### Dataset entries
<<<<
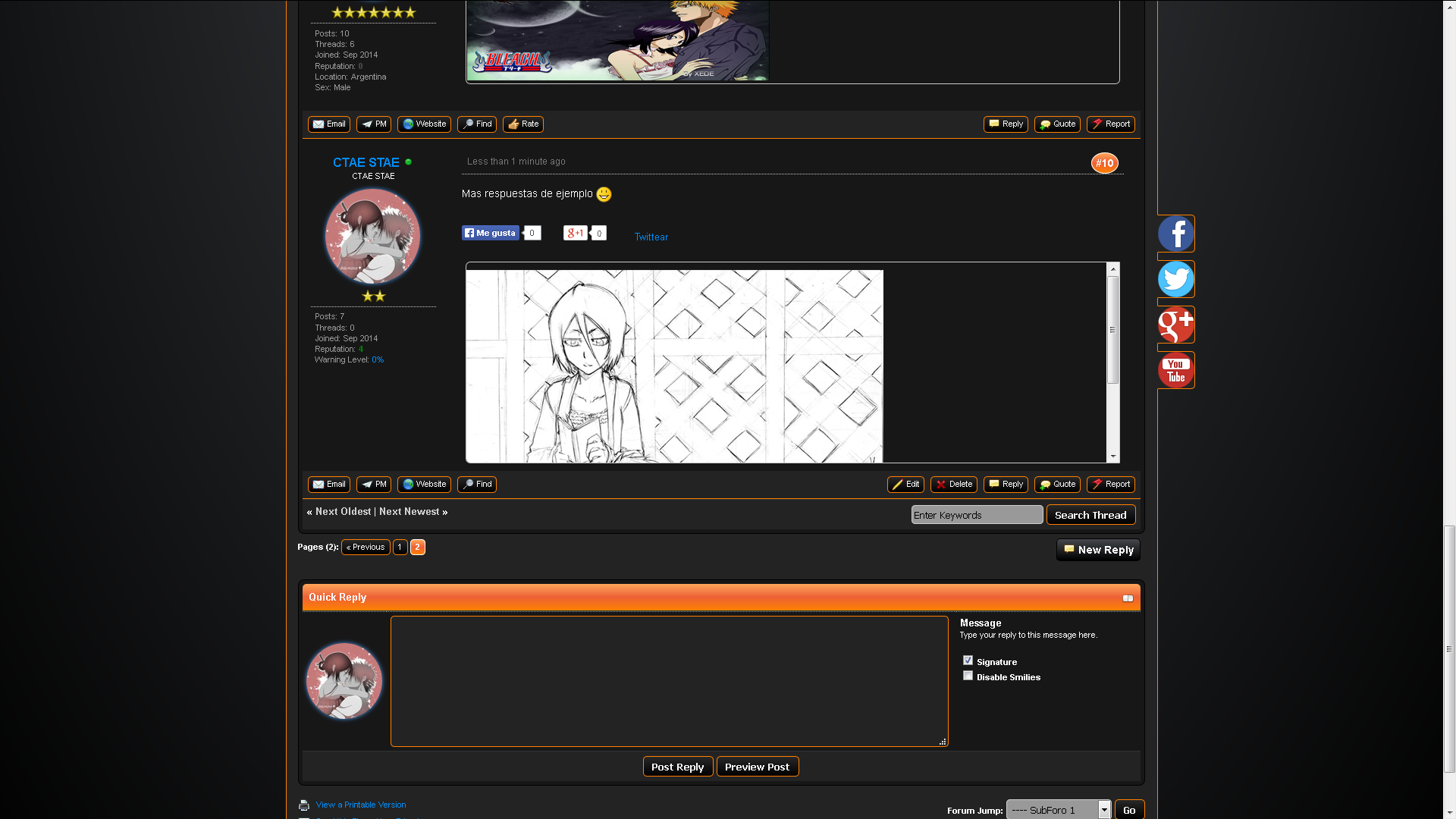The image size is (1456, 819).
Task: Click the Twittear link
Action: 651,237
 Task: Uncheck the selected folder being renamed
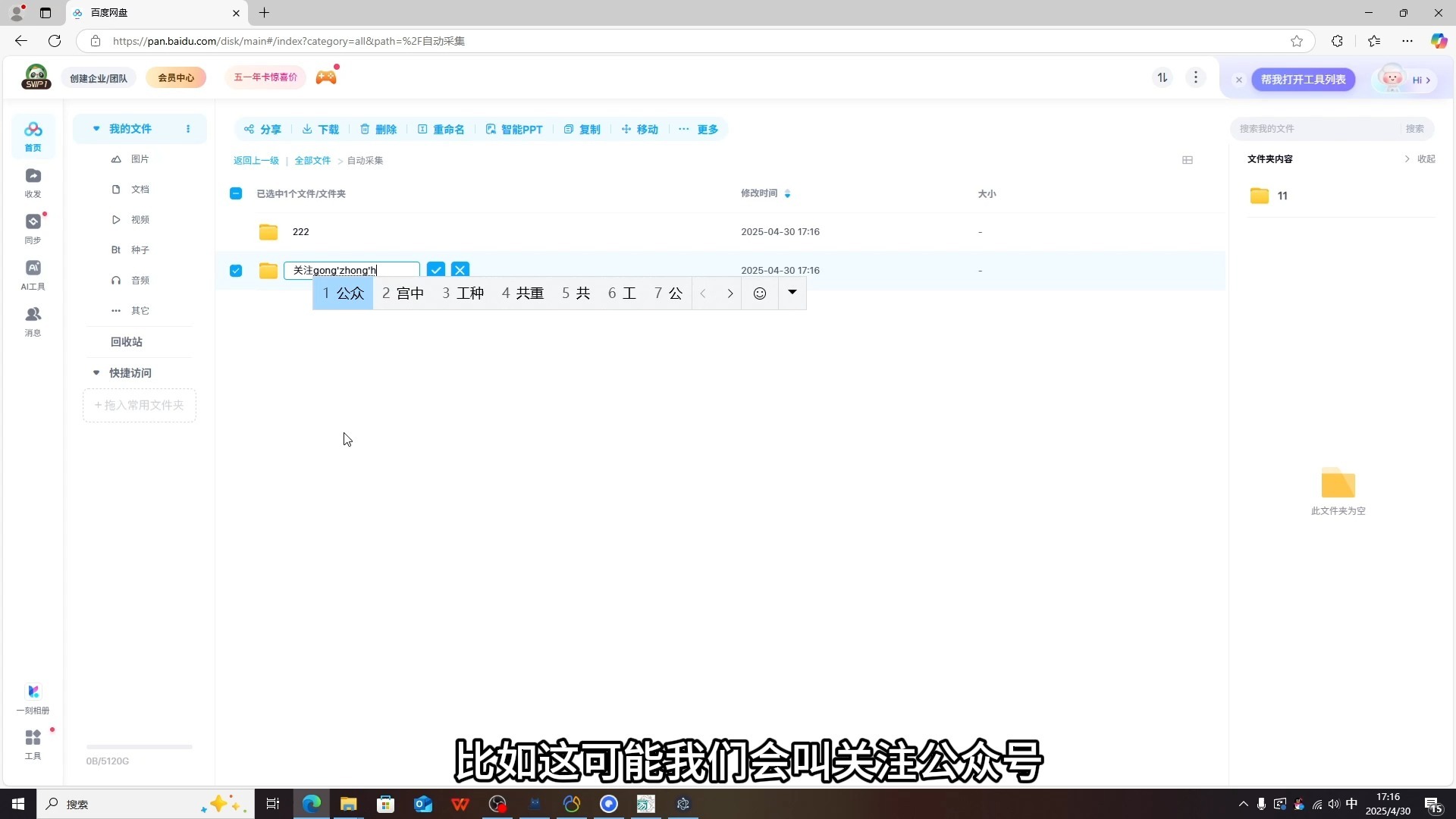coord(236,270)
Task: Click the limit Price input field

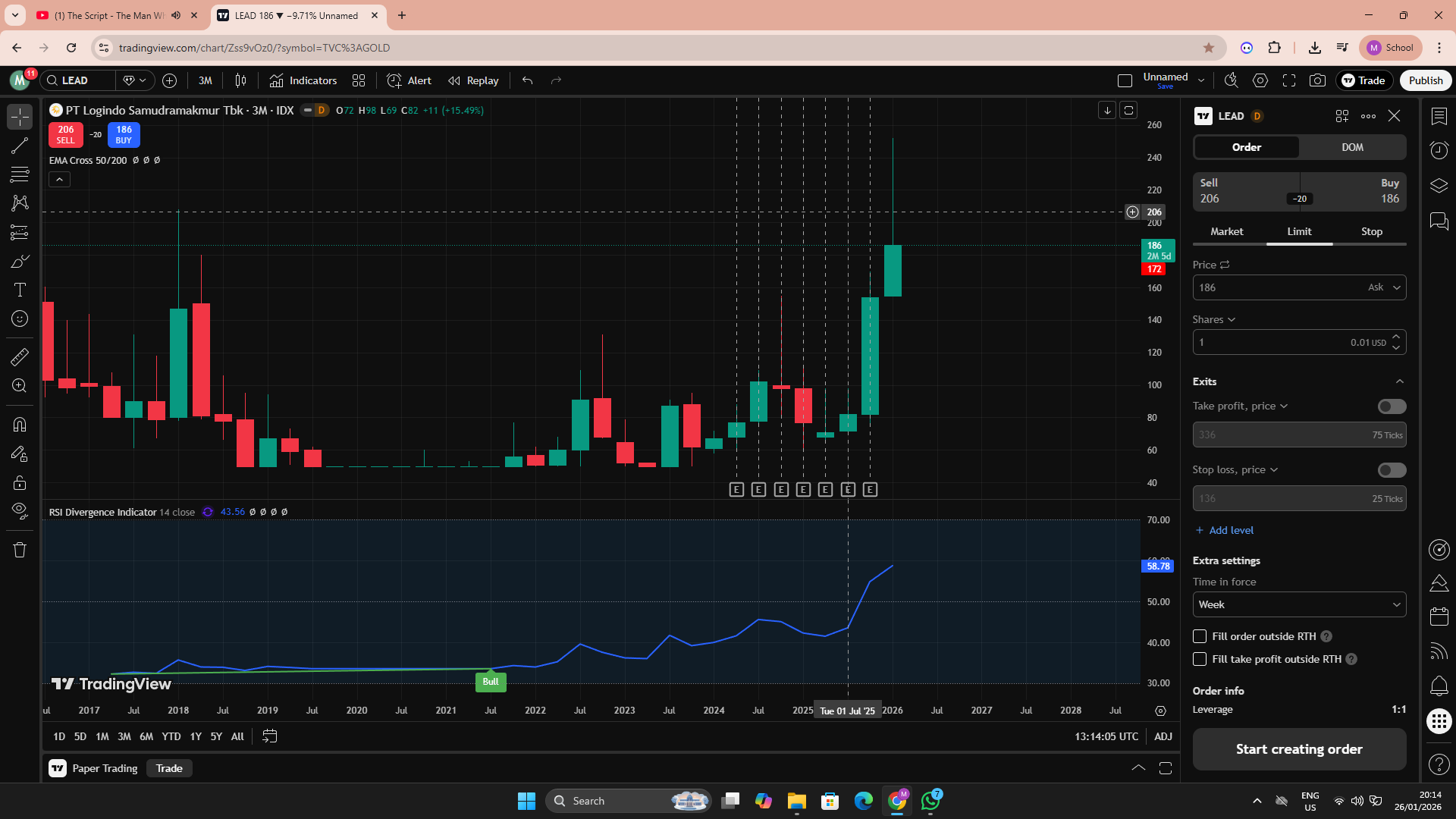Action: pyautogui.click(x=1274, y=287)
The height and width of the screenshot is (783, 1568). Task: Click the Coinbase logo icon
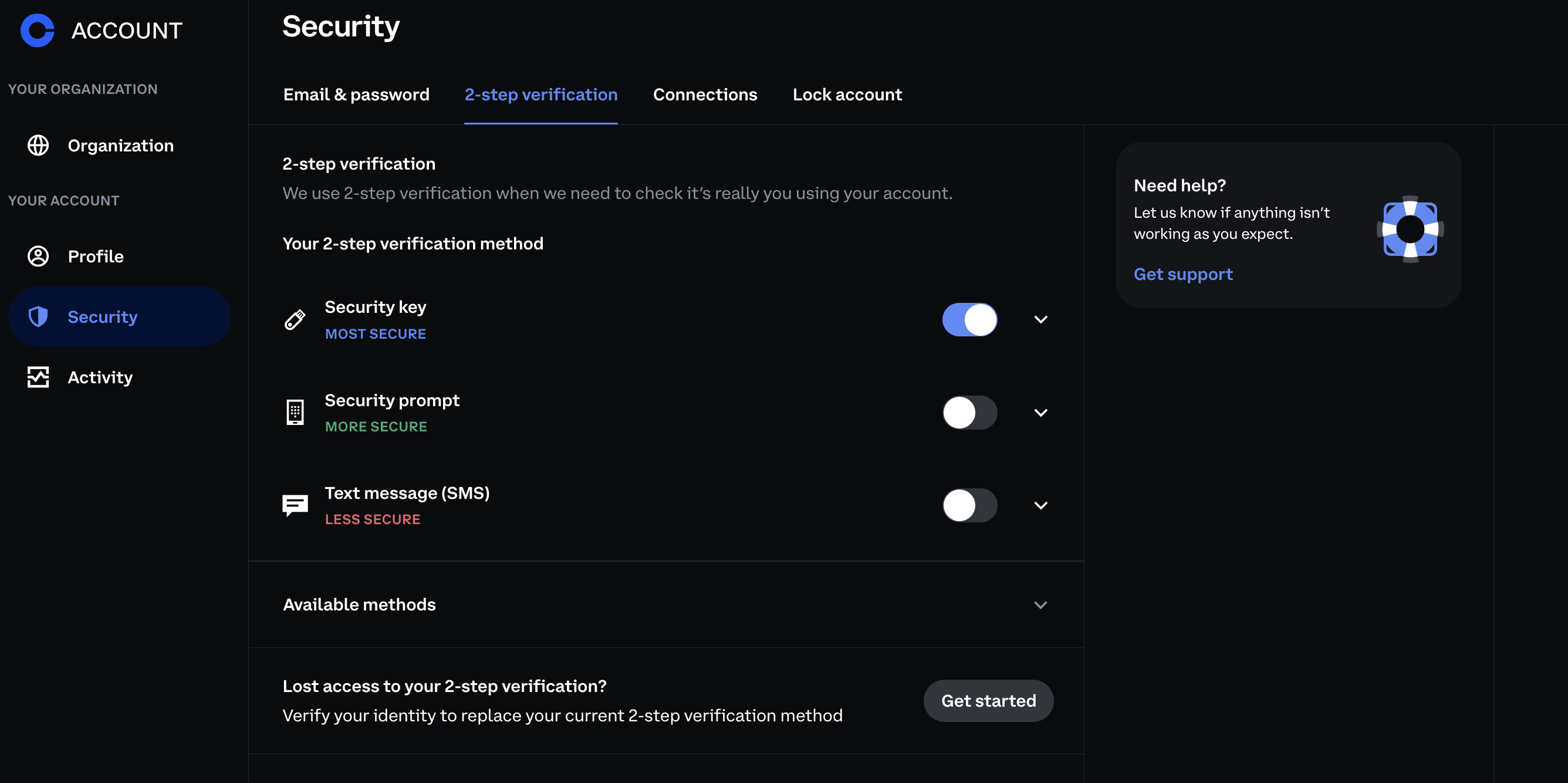tap(38, 31)
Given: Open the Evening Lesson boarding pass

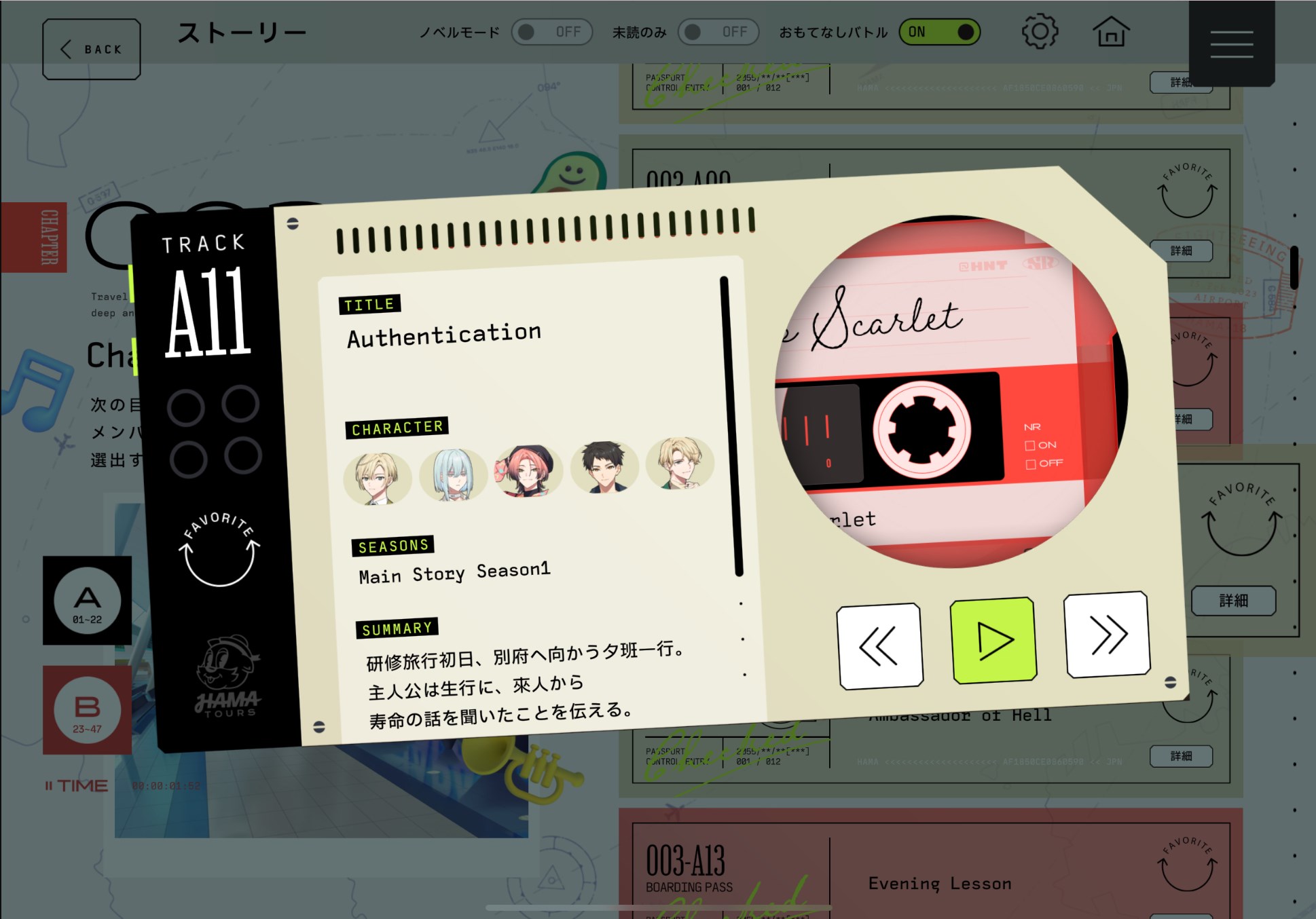Looking at the screenshot, I should [940, 883].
>>>>
### Prompt
Pictures excluded, output exactly the line that contains "Task: Uncheck the" and every line after it to the end of the data above.

### Solved exercise
 Task: Uncheck the selected folder being renamed
coord(236,270)
Task: Click the limit Price input field

Action: pyautogui.click(x=1274, y=287)
The height and width of the screenshot is (783, 1568). Task: Click the Coinbase logo icon
tap(38, 31)
Given: Open the Evening Lesson boarding pass

Looking at the screenshot, I should [940, 883].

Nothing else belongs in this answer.